Report: The US's new $13 billion aircraft carrier is 'premature' with 'unproven technologies'
Three months before the delivery of the Navy's first-in-class, $13 billion Ford class carrier, the USS Gerald R. Ford, an independent review ordered by the Pentagon's top weapons buyer has revealed some serious problems with the program.
"With the benefit of hindsight, it was clearly premature to include so many unproven technologies" Frank Kendall said in an August 23 memo to Navy Secretary Ray Mabus, as reported by Anthony Capaccio of Bloomberg News.
The Navy has been looking forward to the Ford class, originally promised to be delivered in 2014, to slowly start replacing the Nimitz class carriers that were originally introduced in 1975.
The Ford class promises several improvements on the aging Nimitzs, from improved launching and landing gear, radars, and ship design, all the way down to the nuclear core that powers the ship and it's power-generation capabilities.
But aircraft carriers already constitute some of the largest and most complicated machines ever built by man, and the independent review suggests the program may be buckling under the weight of it's own complexity.
"The USS Ford, like every first-of-class ship ever built, has and will continue to face challenges," Commander Mike Kafka, a Navy spokesman told Bloomberg News.
"However, the capabilities resident on Ford are needed now and in the future, and the Navy will continue to work hard to get Ford completed and into the fleet, paying close attention to both new and legacy systems."
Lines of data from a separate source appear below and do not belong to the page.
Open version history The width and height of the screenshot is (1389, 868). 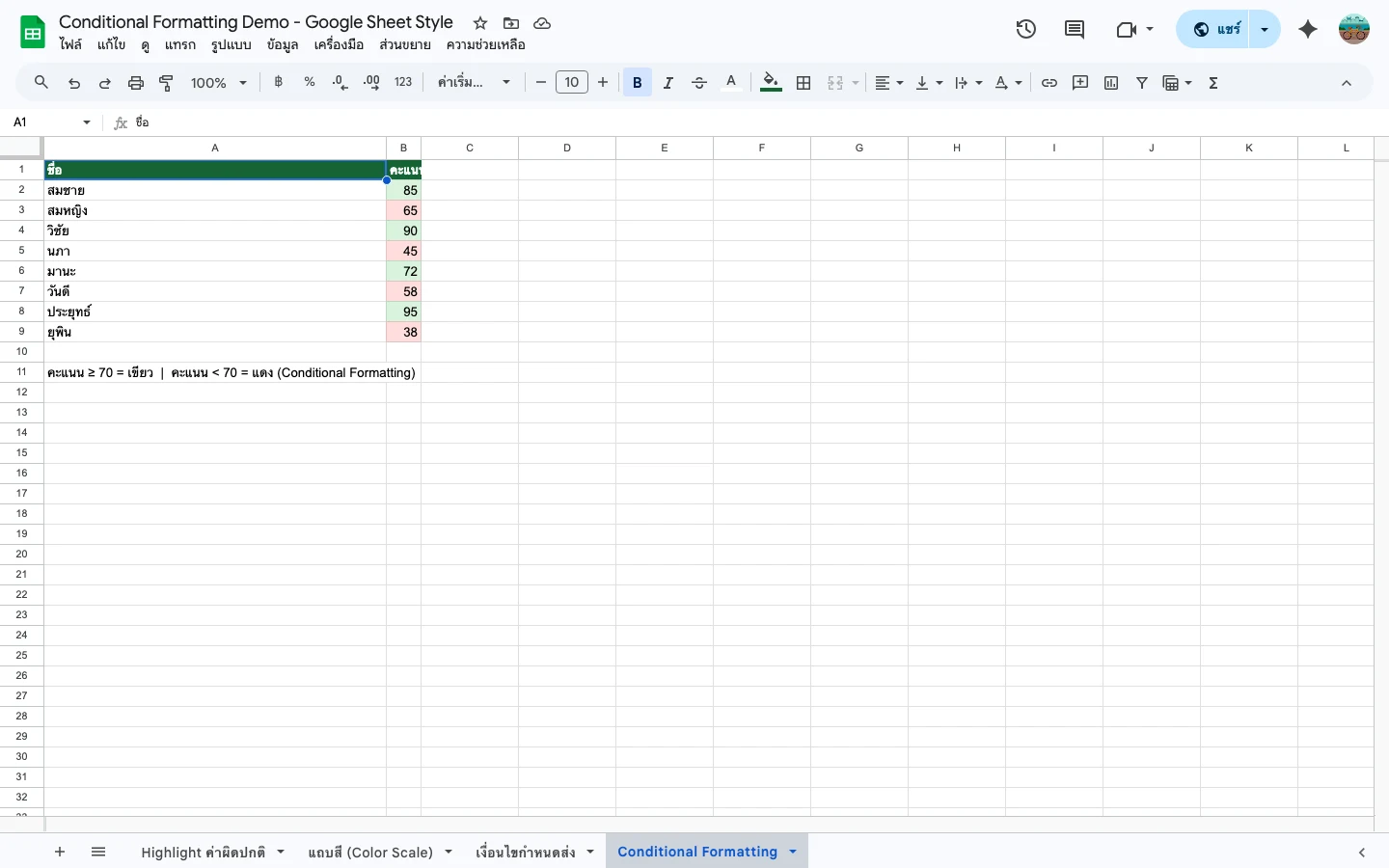(x=1026, y=29)
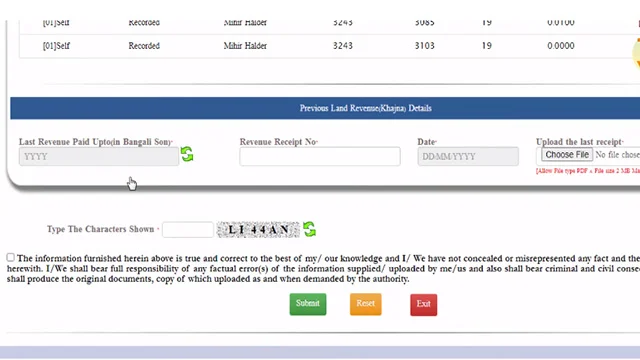
Task: Select the 3103 plot number cell
Action: 424,46
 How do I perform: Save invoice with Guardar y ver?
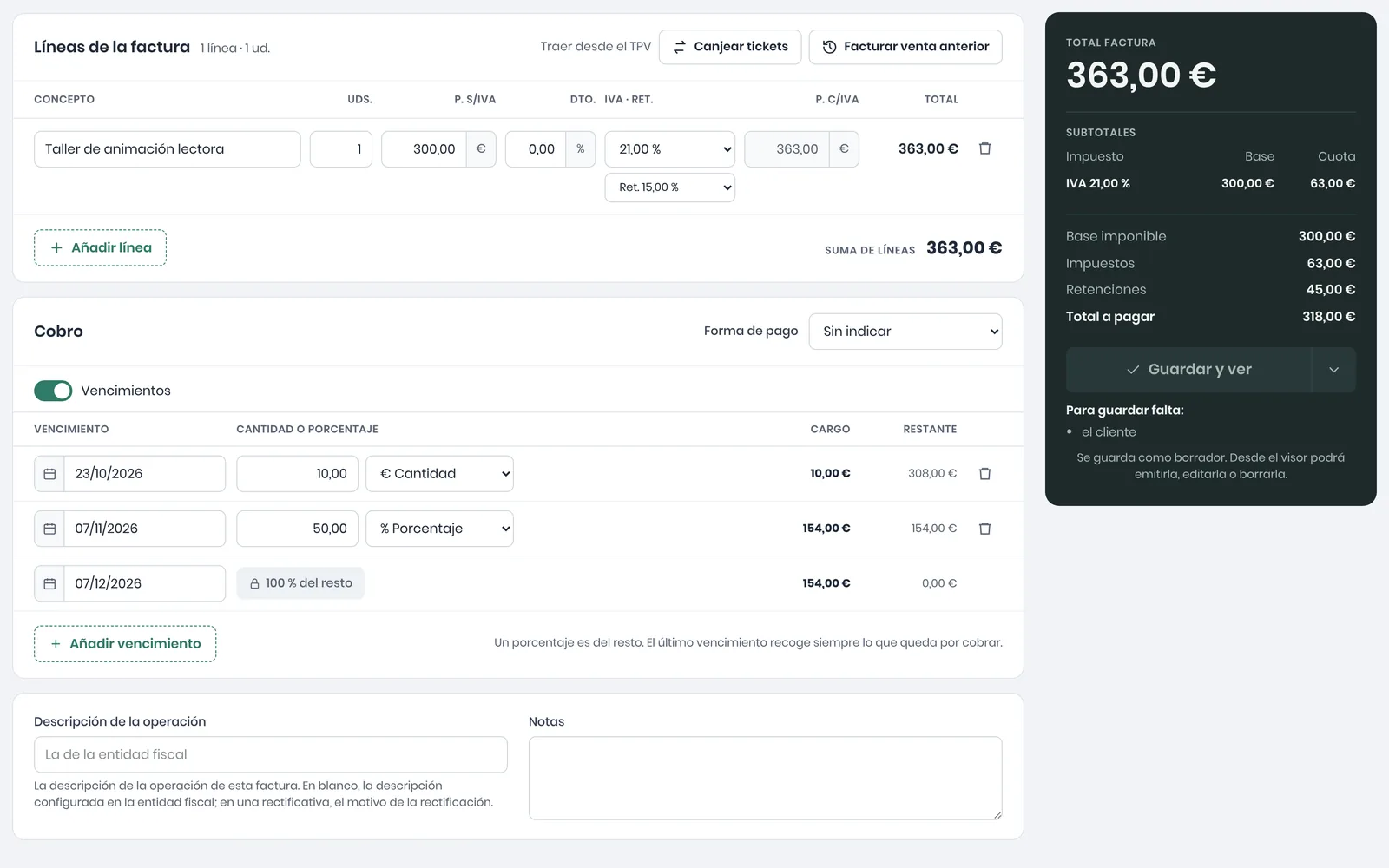pos(1188,370)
But the problems with the USS Gerald R. Ford might be a bit more serious than just growing pains. The independent review states that the launching and landing gear have problems and the dual-band radar has serious integration issues that "need to be avoided" with the next ships in the class.
Even the power plant of the ship, the nuclear core said to triple the Nimitz class' output so it can power weapons of the future (think railguns and lasers), has serious problems with the main turbine generator, according to the memo seen by Bloomberg.
Unfortunately, any significant changes to the Ford class will have to wait for years, as the USS Gerald R. Ford is built, and the USS John F. Kennedy is nearly built, leaving any improvements available only for the third ship in the class.
As for now, "what we have to determine now is whether it is best to 'stay the course' or adjust our plans," the independent review said.